For instance, although China and France have deepened mutual understanding of each other's positions regarding the Russia-Ukraine conflict and reached some common visions for improving the situation of the Ukrainian people and promoting a peaceful resolution to the conflict, the specific course of action remains to be further negotiated and coordinated.

Besides, while there is a consensus on reducing carbon emissions and promoting global green development, specific position differences still exist.

Although structural challenges still exist, as long as both sides remain committed to building a stable and healthy China-France and China-EU relations, the contradictions and challenges can be resolved, or at the very least, not to allow these negative factors to overly impact the development of stable relations.

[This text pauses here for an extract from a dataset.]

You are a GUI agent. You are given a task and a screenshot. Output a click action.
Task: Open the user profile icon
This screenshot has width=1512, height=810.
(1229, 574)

With all things considered, President Macron's state visit to China represents a significant endeavor by both sides to strengthen bilateral relations. The positive implications this visit brings to these relations should be fully acknowledged.

China has consistently advocated for establishing equal and mutually beneficial bilateral relations with Europe, while supporting Europe's independence and autonomy. Therefore, the stable China-France and China-EU relations will offer a sense of certainty in an increasingly tumultuous and unpredictable world, ultimately enhancing the confidence of the international community in promoting global peace and prosperity.